Stuck in a Career Rut? The Secret to Getting More Responsibility

More than three-quarters of IT professionals are looking to change jobs in 2017, according to research from Investors in People. While better pay and flexible working hours top their wish-lists, 36 percent of tech pros cited a lack of career progression as a key reason for hitting the job market.
But if you’re pretty happy with your boss and company, staying put and taking on more responsibility might be less risky than changing jobs, noted life and business coach, Rasheed Ogunlaru.

Frankly, most bosses would be thrilled to have a capable staffer step up and take something off his plate. So what’s the secret to getting more responsibility?

“It’s all in the way you ask,” Ogunlaru advised. “Your request needs to be clean, crisp, compelling and aligned with the company’s goals.”

Ready to give it a try?  Here are three ways to set the stage for success.

Showcase Your Readiness

It’s no secret that high-profile professionals often get preference when it comes to assigning high visibility projects. The fact is that sometimes tenacity trumps talent. You need to be known and connected to score plum, career-enhancing assignments.

If you feel like you’ve been pigeonholed or overlooked, increase your boss’s receptivity before you ask for a meeting. Demonstrate your readiness to take on more by changing how you are perceived. Attend conferences and workshops and make an extra effort to keep your boss informed about what you’re working on. In other words, be someone who shows up week in and week out.

Finally, develop other people’s awareness of your abilities and strengths by building your network and establishing yourself as an expert and thought-leader.

“Blogging, volunteering to represent your team or speaking on a technical topic is a good way to raise your visibility with influential leaders,” noted Antoinette Oglethorpe, a leadership development consultant and author of “Grow Your Geeks.”

You never know when a sudden staff departure or new business initiative might create a growth opportunity, so put yourself in a position to pounce.

Help Yourself by Offering to Help

Asking your boss for a raise or promotion limits his ability to approve your request and offers you no escape.

“Don’t focus on titles or pay grades,” Oglethorpe said. “Describe your ambitions in broad terms and then offer to help the organisation and your boss by solving a pressing business problem.”

Put another way, don’t cause headaches for your boss; increase your chances of getting what you want by offering to take them away.

For instance, if production has been slowed by poor documentation, management turnover or a fragile code base, position yourself for a future leadership role by offering to mentor junior developers. Or, if a cloud project is running behind schedule, expand your skillset by volunteering to manage the performance of cloud-based providers.
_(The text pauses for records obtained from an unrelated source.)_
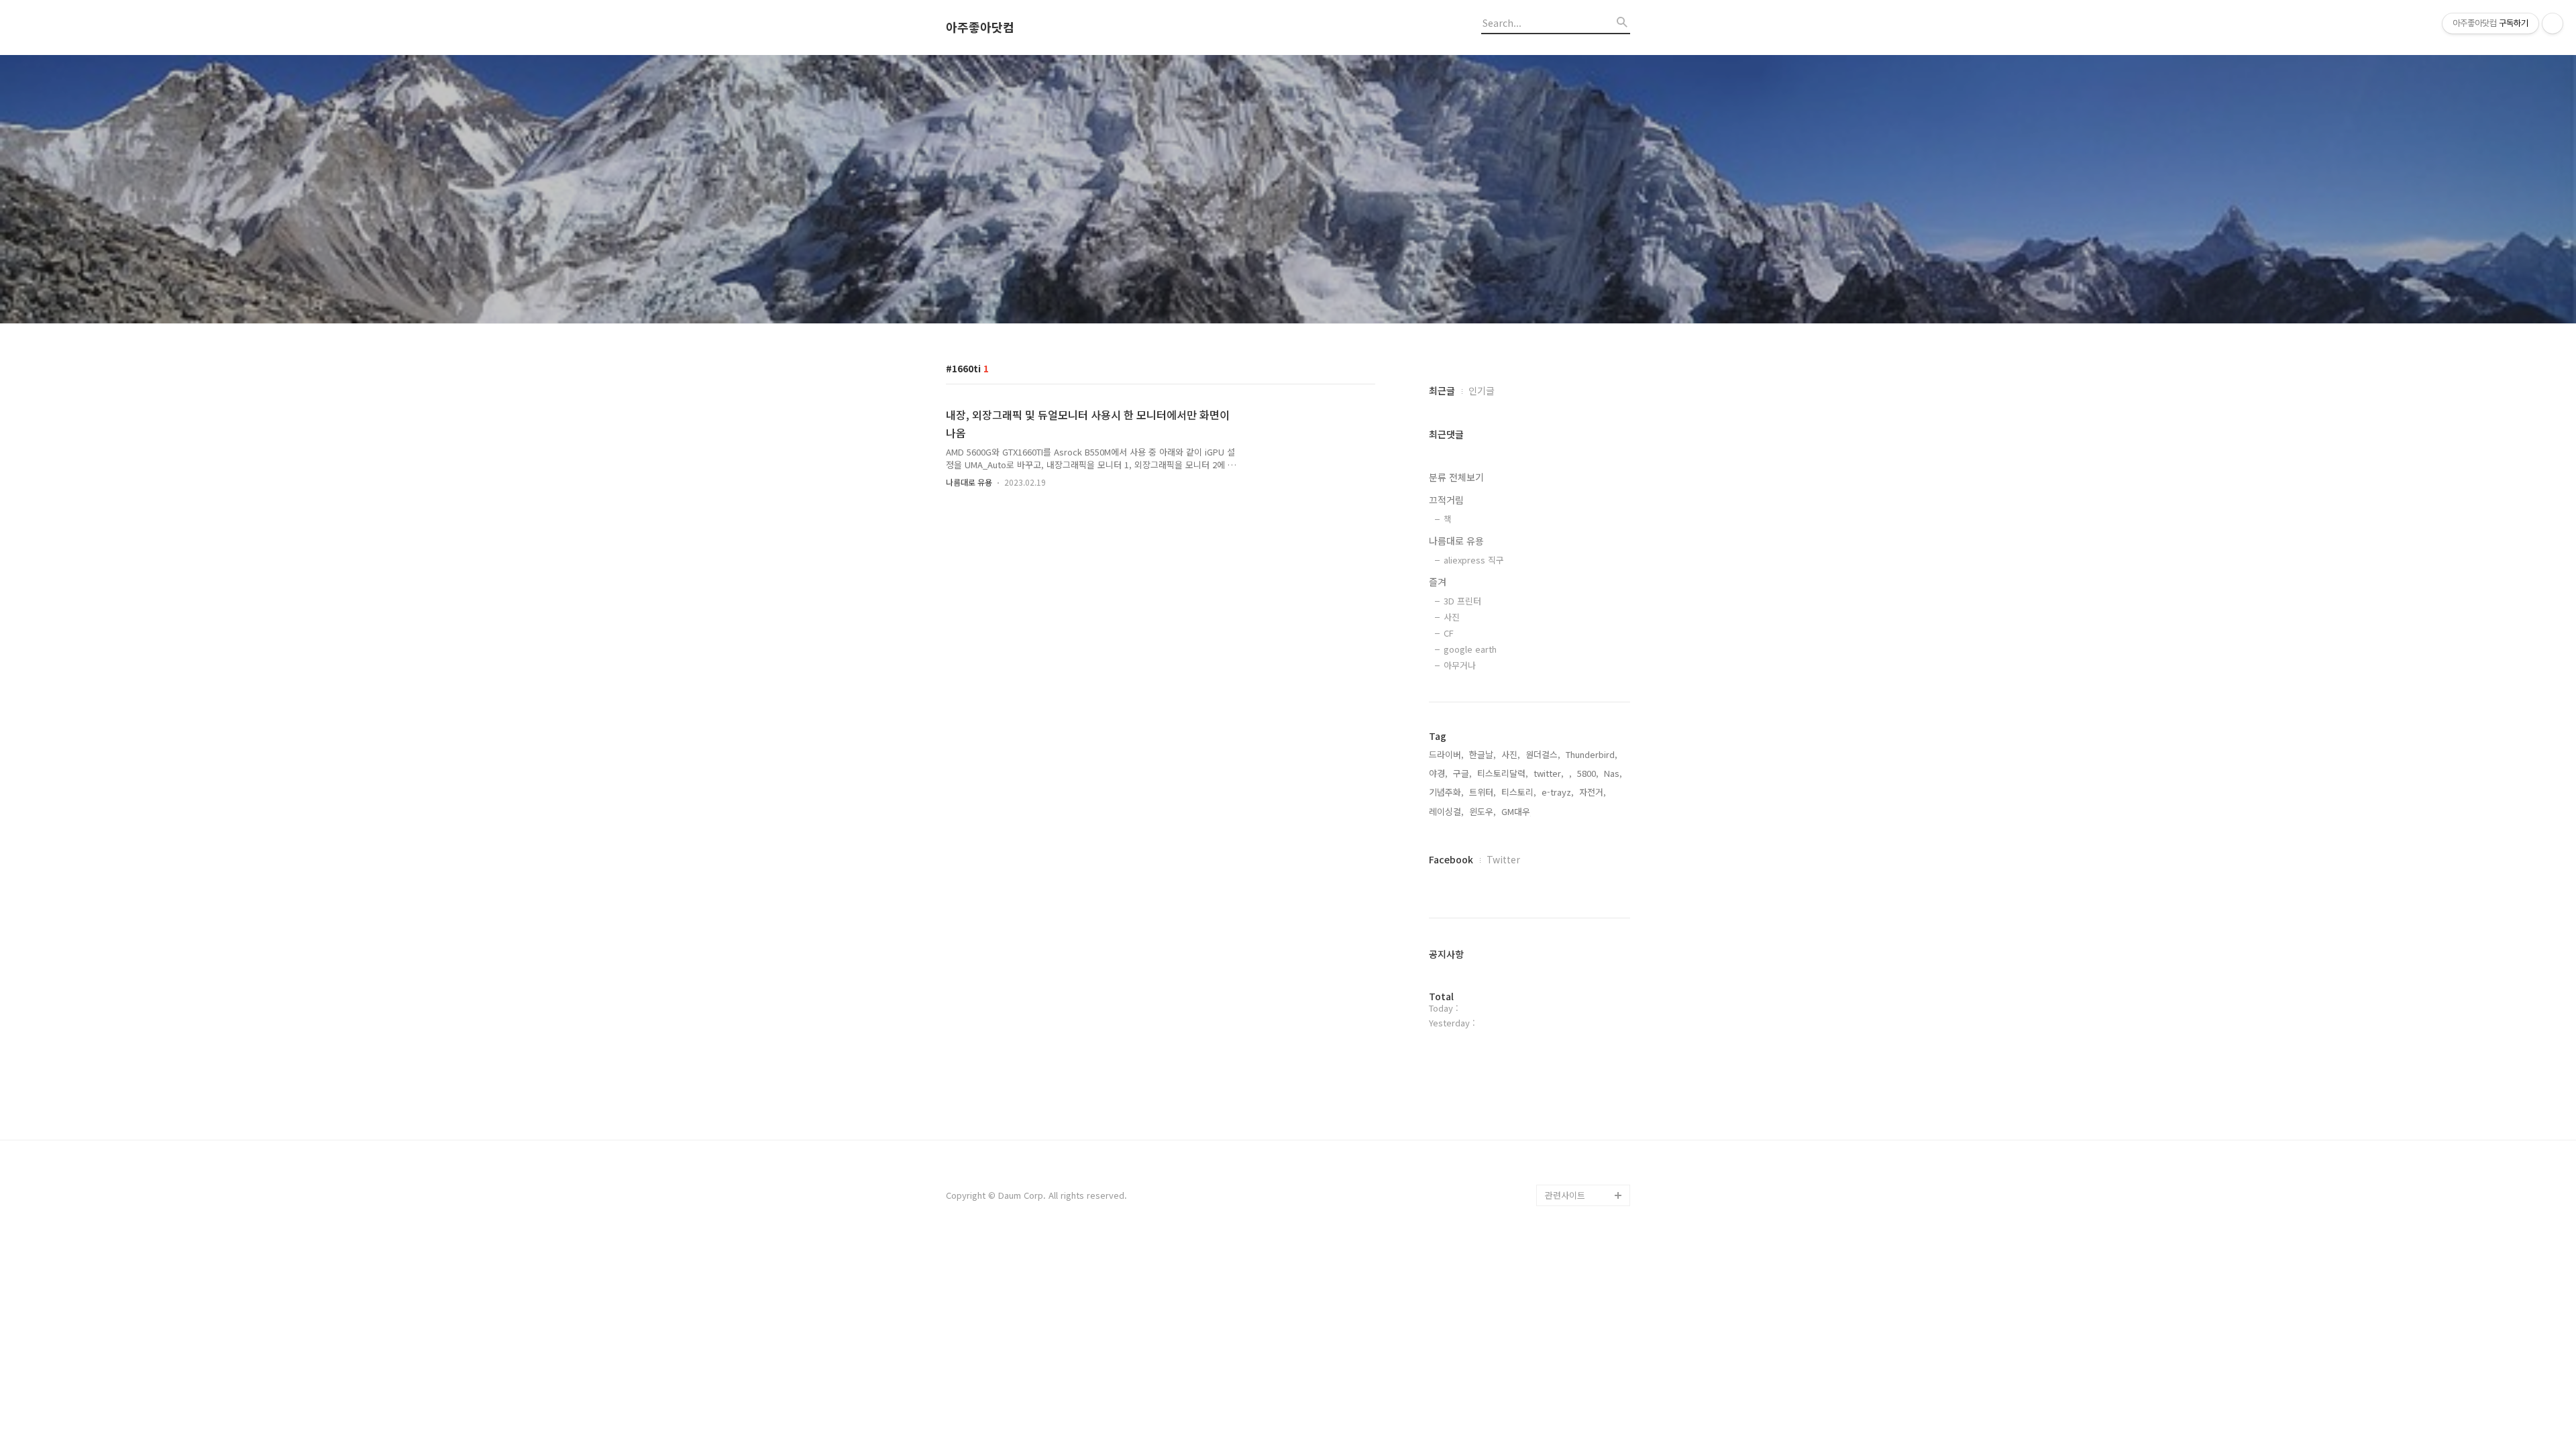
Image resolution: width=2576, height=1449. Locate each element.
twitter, (1549, 773)
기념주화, (1446, 792)
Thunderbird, (1591, 754)
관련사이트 (1565, 1195)
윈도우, (1482, 811)
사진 (1452, 616)
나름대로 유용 (969, 482)
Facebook (1451, 859)
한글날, (1482, 754)
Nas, (1613, 773)
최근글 (1442, 390)
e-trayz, (1558, 792)
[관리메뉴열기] (2552, 23)
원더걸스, (1542, 754)
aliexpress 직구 (1474, 559)
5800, (1588, 773)
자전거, (1592, 792)
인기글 (1481, 390)
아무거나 (1460, 665)
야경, (1438, 773)
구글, (1462, 773)
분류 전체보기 (1456, 477)
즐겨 (1437, 581)
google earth (1470, 649)
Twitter (1503, 859)
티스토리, (1518, 792)
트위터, (1482, 792)
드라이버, (1446, 754)
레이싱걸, (1446, 811)
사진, (1510, 754)
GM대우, (1517, 811)
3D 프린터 (1462, 600)
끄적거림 (1446, 499)
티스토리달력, (1502, 773)
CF (1449, 633)
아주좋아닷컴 (980, 27)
The bigger the problem you solve, the more likely you are to have your proposal approved.

Remember, requests for promotions should be tied to achievement and value. Show that you’re capable of handling more complex tasks before you talk about money. And while having a good relationship with your boss is vital, use facts to support your case until you prove that you can excel in an expanded role.

“Frame your request as a win for everyone and don’t issue an ultimatum, have a conversation,” Ogunlaru said.

Prepare Solutions and Alternatives

Demonstrate your ability to manage up by thinking through the implications of your proposal and bringing solutions to your boss’s concerns. For instance, will you still be able to handle your current workload? Will you need training? What will happen if you fall behind or struggle? The more you’ve thought through the issues, the more comfortable your boss will be.

Have more than one idea in mind in case your initial request is shot down. Be open to considering alternatives or suggest a trial run. Even if your boss can’t accommodate your offer, if he values you and your work, he will probably find some way to throw you a stretch assignment. Hey, it’s a start.

Of course, there’s always the chance that you and your boss won’t see eye-to-eye and that’s okay. Find out why he doesn’t feel that you’re ready to take on more responsibility and agree to meet again in three months.

Pushing yourself out of your comfort zone by asking for more responsibility will benefit you and your tech career, whether you stay right where you are or move to another company.